Senturk, James Clark; Sharma, Ragini; Tavakkoli, Ali; Vernon, Ashley; Spector, David; Robinson, Malcolm; Sheu, Eric; Shikora, Scott.
Afiliação
  • Senturk JC; Department of Surgery, Brigham and Women's Hospital, Boston, Massachusetts. Electronic address: james.senturk@umassmemorial.org.
  • Sharma R; Department of Surgery, Brigham and Women's Hospital, Boston, Massachusetts.
  • Tavakkoli A; Department of Surgery, Brigham and Women's Hospital, Boston, Massachusetts.
  • Vernon A; Department of Surgery, Brigham and Women's Hospital, Boston, Massachusetts.
  • Spector D; Department of Surgery, Brigham and Women's Hospital, Boston, Massachusetts.
  • Robinson M; Department of Surgery, Brigham and Women's Hospital, Boston, Massachusetts.
  • Sheu E; Department of Surgery, Brigham and Women's Hospital, Boston, Massachusetts.
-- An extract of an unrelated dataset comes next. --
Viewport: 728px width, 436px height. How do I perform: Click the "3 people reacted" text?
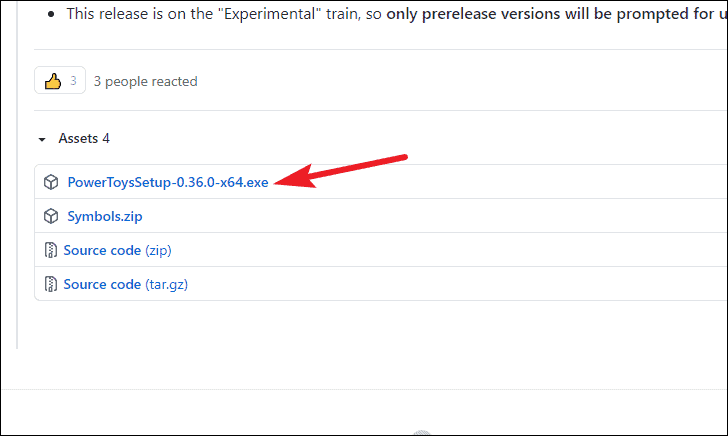[x=146, y=81]
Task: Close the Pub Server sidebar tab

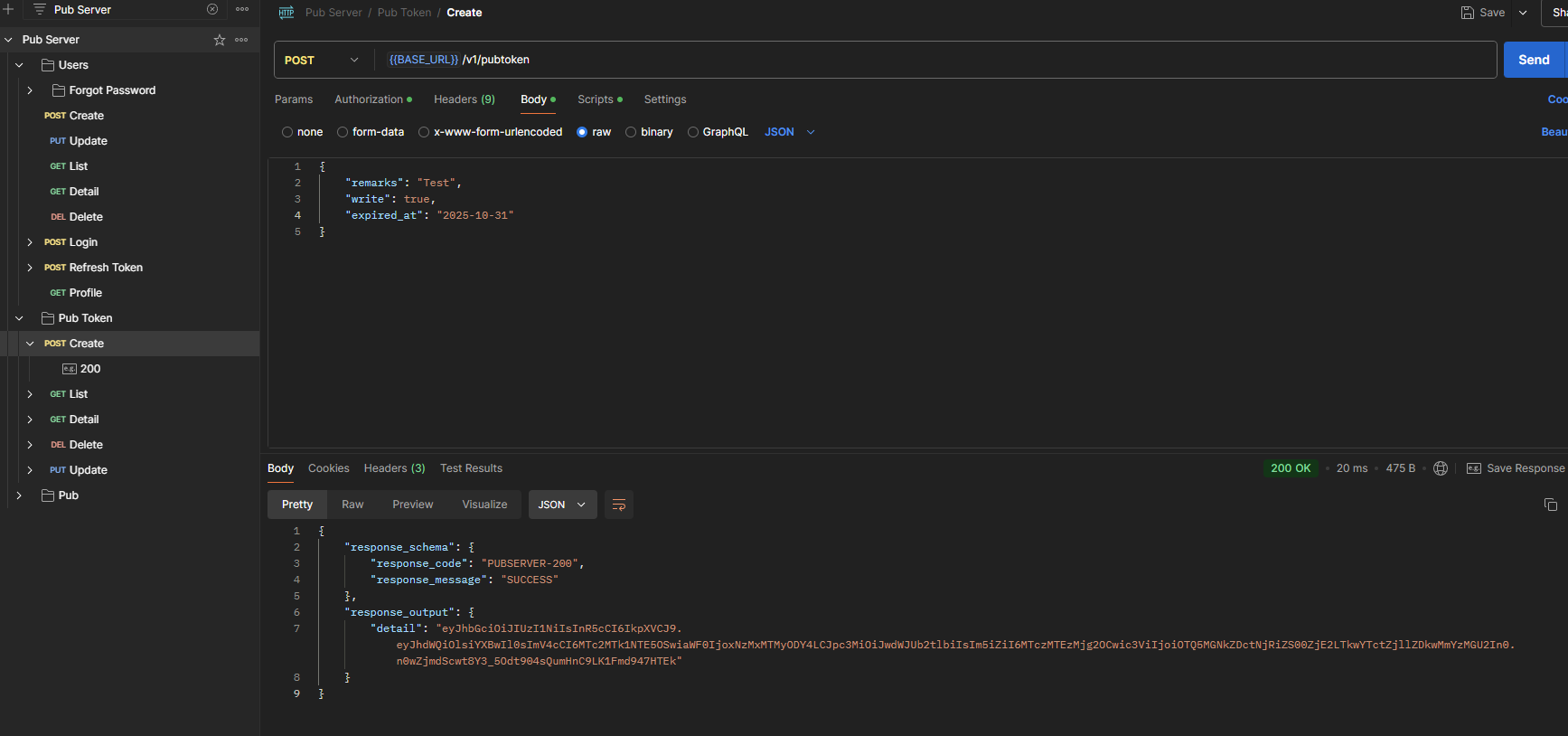Action: pyautogui.click(x=212, y=10)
  • Shikora S; Department of Surgery, Brigham and Women's Hospital, Boston, Massachusetts.
Surg Obes Relat Dis ; 18(1): 95-101, 2022 Jan.
Article em En | MEDLINE | ID: mdl-34666948
BACKGROUND: Patients are increasingly referred for conversion of laparoscopic adjustable gastric band (LAGB) to laparoscopic Roux-en-Y gastric bypass (LRYGB) or sleeve gastrectomy (SG). The safety of a 1- versus 2-stage approach to this revision is debated. OBJECTIVES: We examined the safety and efficacy of 1-stage conversion of LAGB to SG at our institution. SETTING: University hospital. METHODS: An institutional database was used to retrospectively identify patients who underwent single-stage LAGB-to-SG conversion between 2010 and 2018. Patients were matched 1:1 for age, sex, and body mass index with primary SG patients during this same period. Primary endpoints were operative time, complication rate, length of hospital say, and weight loss 12 months from surgery. RESULTS: Two-hundred and twenty-nine patients undergoing conversion of LAGB to SG were identified. Median postoperative length of hospital stay was 2 days. Two patients (.8%) developed surgical site infection. One patient (.4%) developed a postoperative myocardial infarction. There were 4 total readmissions (1.7%) and 1 reoperation within 30 days (.4%). There were no statistically significant differences in 30-day complication rates between groups. Weight loss at 12 months was significantly different: Median body mass index loss for conversion patients was 5.1 kg/m2 compared with 8.85 kg/m2 for patients in the primary SG group (P < .0001). CONCLUSION: Single-stage conversion of LAGB to SG is safe and effective. Patients may not experience the same extent of weight loss as those with primary SG. Our findings represent the largest single-institutional experience to date and support a 1-stage approach whenever feasible.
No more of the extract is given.